Tuesday, August 15, 2017

Hey, I've Got a Joke For You...


How do you fix a Waste Water Treatment Plant in Lunenburg?......You make it a Home Based Business.

Sorry, I know, bad joke.  It's just that this morning I listened to CBC's interview with Stella Bowles, talking about the outrageously high fecal count coming out of the outfall pipe onto the boats in Lunenburg harbour and then I thought of how we don't have an odour control system on the plant and suddenly this story that was told to me when I was dealing with my own home-based challenges popped back in my head.

There used to be a woman in town who made soap from her home.  She sold her soap to the local Bed and Breakfasts.  The town told her that she couldn't run her business because of a potential odour problem.  So, she payed thousands of dollars to install an elaborate ventilation system and when she was done they told her she didn't have enough parking.  She gave up and moved to Montreal.

So, the moral of the story is....make the sewage treatment plant a home-based business and all our problems will go away.

Monday, August 14, 2017

Actually, Lunenburg is a Great Town to Run a Business


There's an inevitable reaction to writing a blog that talks about some of the challenges in Lunenburg.  Every person with a dark view of the future latches on to it, runs with it and then it comes....Horrible place to do business....get rid of the councillors........Aggghhhh, NO! Stop please.

RECORDED INFORMATION ::
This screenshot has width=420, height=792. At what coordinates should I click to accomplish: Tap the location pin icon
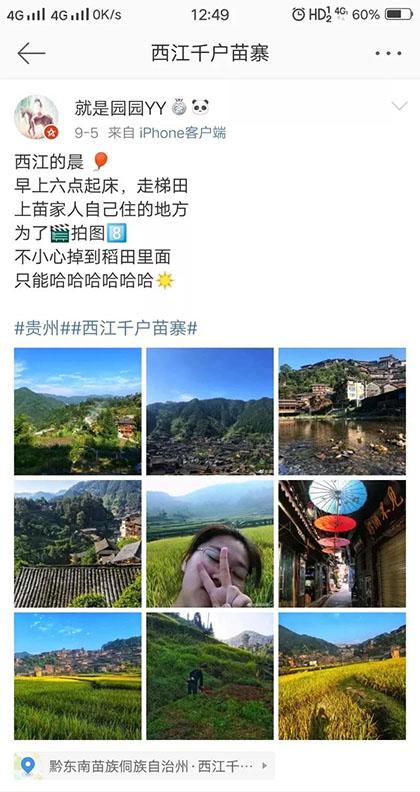tap(27, 766)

TASKS TO PERFORM ::
A) From the Lunenburg blog post, reproduce word for word the part that opens with the words containing "How do you fix" and closes with "in my head.".
B) Based on the Lunenburg blog post, decide whether each statement is true: (i) the soap maker sold her soap to local Bed and Breakfasts; (ii) after installing the ventilation system, the soap maker moved to Halifax; (iii) the writer heard the CBC interview with Stella Bowles that morning. Answer yes or no for each, quoting the words of the text that decide it.

SOLUTIONS PER TASK ::
A)
How do you fix a Waste Water Treatment Plant in Lunenburg?......You make it a Home Based Business.

Sorry, I know, bad joke.  It's just that this morning I listened to CBC's interview with Stella Bowles, talking about the outrageously high fecal count coming out of the outfall pipe onto the boats in Lunenburg harbour and then I thought of how we don't have an odour control system on the plant and suddenly this story that was told to me when I was dealing with my own home-based challenges popped back in my head.

B)
(i) Yes: "She sold her soap to the local Bed and Breakfasts."
(ii) No: "She gave up and moved to Montreal."
(iii) Yes: "this morning I listened to CBC's interview with Stella Bowles"